The no vaccine, no work policy has no legal basis
Vaccines are one of the most effective tools for protecting people against the Covid-19. Consequently, with Covid-19 vaccination under way, some may be considering whether to make vaccination mandatory to increase vaccination rates and achieve public health goals.
With complaints that some private companies and establishments require workers to present proof of Covid-19 vaccination before they are allowed to enter their workplaces, Labor and Employment Sec. Silvestre H. Bello III has issued Labor Advisory 3, s. 2021 or guidelines on the administration of Covid-19 vaccines in the workplaces.
Bello has directed DOLE regional offices and attached agencies to monitor companies and establishments implementing the “No vaccine, no work policy” and for workers to report those that are compelling their workers to get vaccinated.
The advisory stated covered establishments and employers shall adopt and implement the appropriate vaccination policy in the workplace as part of the Occupational Safety and Health consistent with the guidelines issued by the Department of Health and the Inter-Agency Task Force in accordance with laws, rules, and regulations.
_ _ _
--- Instructions ---
a: In the article on the no vaccine, no work policy, why did Labor and Employment Sec. Silvestre H. Bello III issue Labor Advisory 3, s. 2021? Answer in one to three sentences.
b: According to the article on the no vaccine, no work policy, whom did Bello direct to monitor companies and establishments implementing that policy?
c: Continue the article on the no vaccine, no work policy from where it ends.
The material placed after the article plays no part in this work.

--- Provided material ---
_ _ _
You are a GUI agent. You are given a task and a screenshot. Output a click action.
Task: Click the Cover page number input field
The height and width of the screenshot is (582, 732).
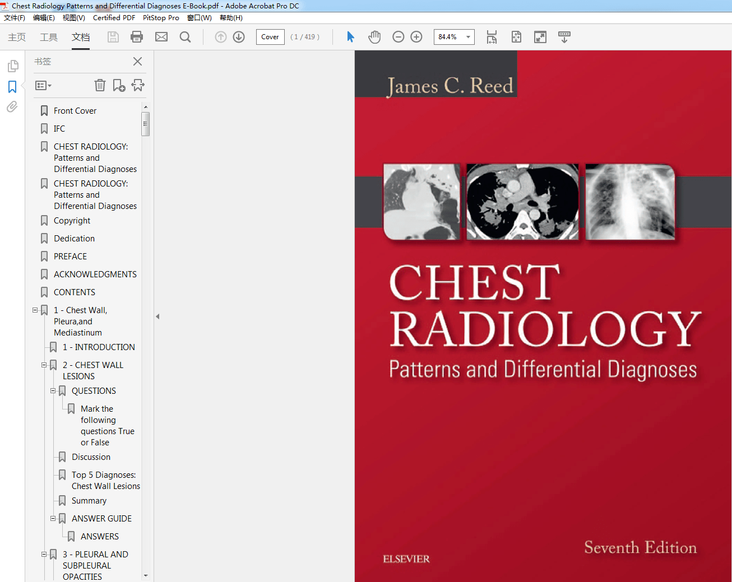pos(270,36)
_ _ _
--- Answer set ---
a: He issued it in response to complaints that some private companies and establishments were requiring workers to present proof of Covid-19 vaccination before allowing them to enter their workplaces.

b: He directed DOLE regional offices and attached agencies to do so.

c:
In addition, covered establishments and employers may procure Covid-19 vaccines, supplies, and other services and may also seek the support of government agencies in the procurement, storage, transport, deployment, and administration of Covid-19 vaccines.
The advisory added establishments and employers should simply encourage their employees to get vaccinated. However, any employee who refuses or fails to be vaccinated should not be discriminated against in terms of tenure, promotion, training, pay, and other benefits, among others, or terminated from employment.
In cases that the employer refuses to let the employee report to their work place, the DOLE will issue a compliance order directing the employer to allow the employee to report or be allowed to report in the workplace. If the worker will still be not allowed to report then, as far as DOLE is concerned, they are considered present and should be paid.
The no vaccine, no work policy has no legal basis so there is no legal basis for the employers to compel their workers to be vaccinated. Doing so is a violation of the freedom of choice guaranteed by the Constitution.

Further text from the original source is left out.